Development of novel rapid design methods for separation of enantiomers by crystallization: a process systems engineering approach

Pharmaceutical industries face continuous challenges in terms of process development for new drug substances and product.

Considerable amount of time and resources, both human and material, are spent on the engineering research, including the process, scale-up and control development for the promising molecules synthesized often in micro-gram scale firstly.

Crystallization is a particularly important in the pharmaceutical industry as it links the drug substance (active pharmaceutical ingredient) and drug product (e.g. tablets, injectables etc.) manufacturing.

Good operation of crystallization is not only important to achieve the desired yield, but the purity, polymorphism, chirality and also the particle size and shape strongly impact the performance of the drug product, e.g. the bioavailability, dissolution rate and, not rarely, the toxicity.

Crystallization processes are currently being designed in pure experimental fashion, relying on the pharmaceutical Quality by Design (QbD), which undoubtedly moved and moves the pharmaceutical industry forward, but it has tremendous experimental burden. The digital era paws the way for competitive and often complementary computer aided process design techniques.

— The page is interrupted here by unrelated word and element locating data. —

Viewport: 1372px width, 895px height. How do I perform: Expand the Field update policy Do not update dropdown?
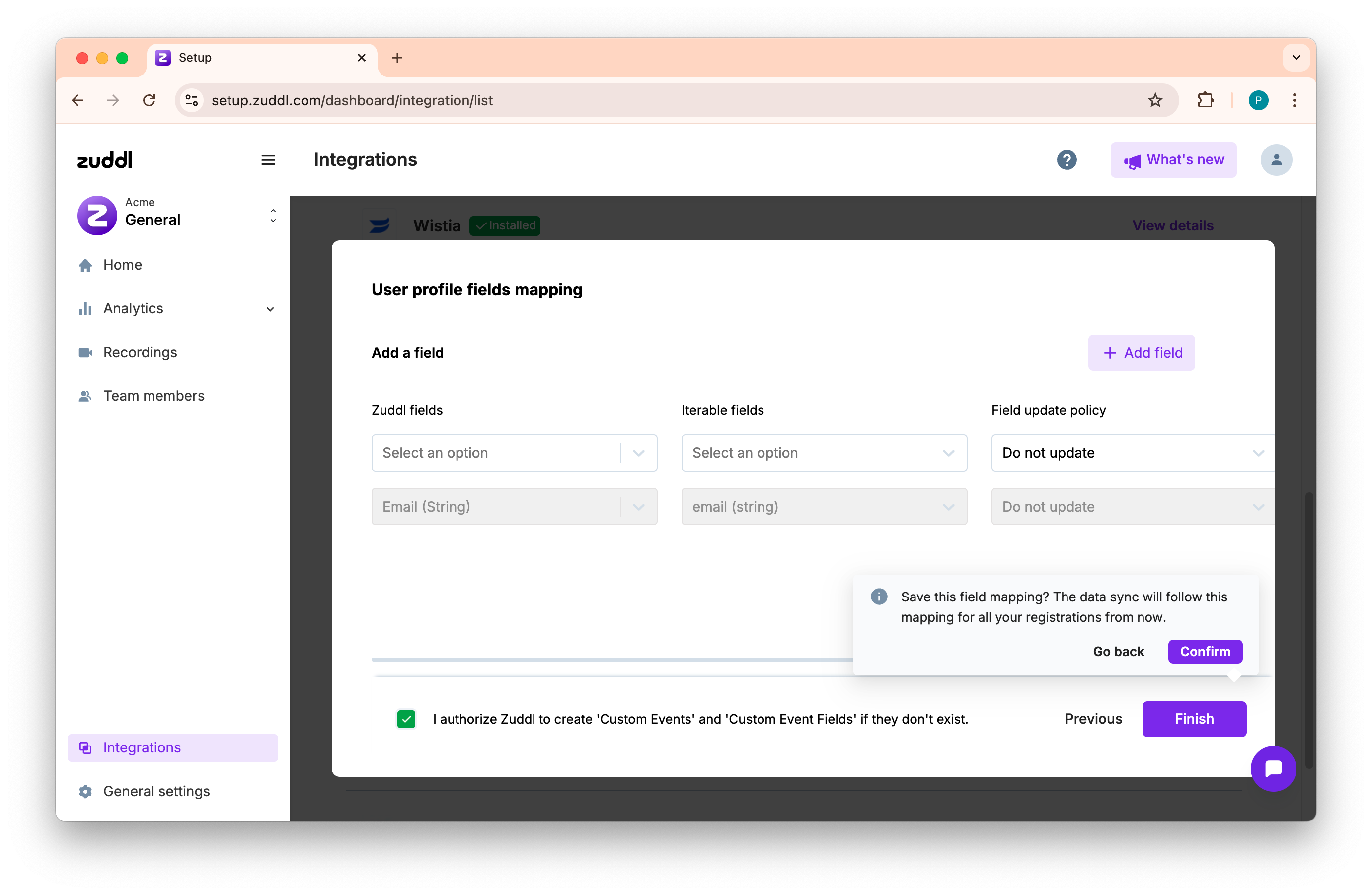coord(1131,453)
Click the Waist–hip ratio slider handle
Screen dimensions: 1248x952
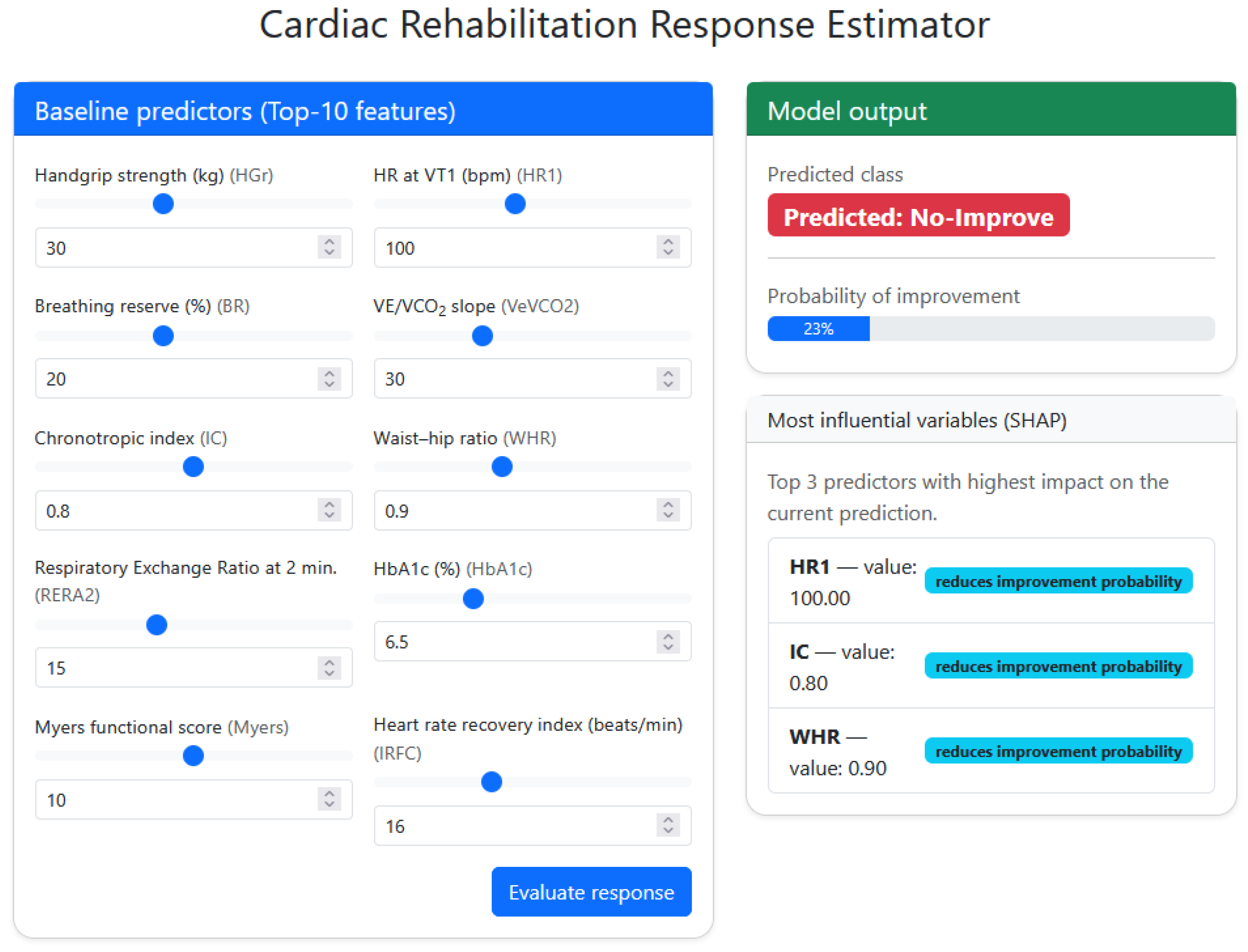502,467
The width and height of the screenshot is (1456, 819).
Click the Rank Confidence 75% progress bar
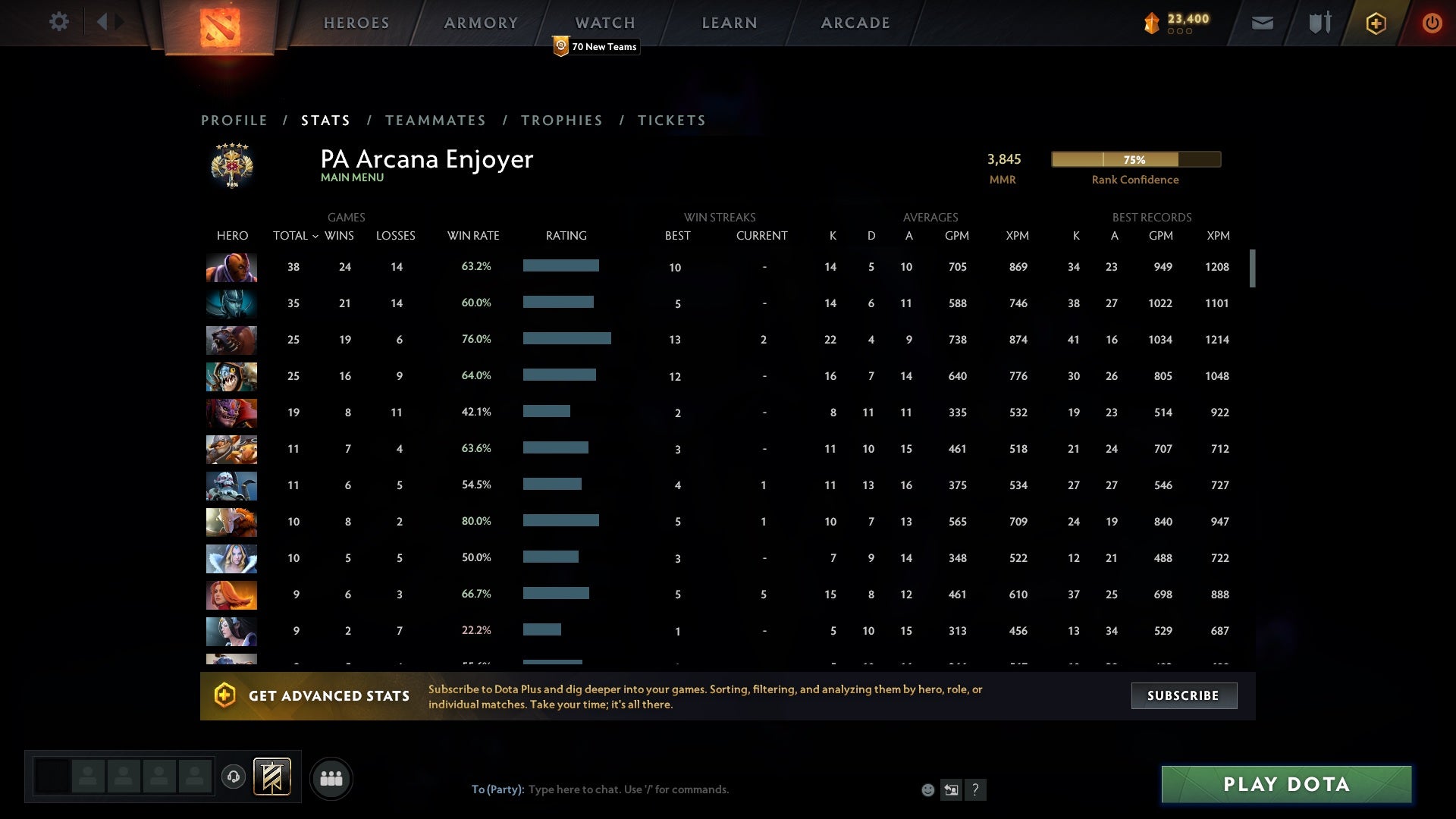pos(1135,159)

The goal of this project is the development of novel process systems engineering methods that are suitable for rapid and robust-optimal crystallization process design.

For experimental and simulation demonstration, to keep the simplicity without loss of generality, a challenging but frequently occurring pharmaceutical crystallization process will be considered: the preferential crystallization of enantiomers.

For rapid experimental design, process analytical technology based feedback and feedforward control techniques will be developed as a direct alternative for QbD strategies.

Multi-population balance models will be developed and applied for optimizing digital design as well as for scale-up and potential batch-to-continuous process transition analyses.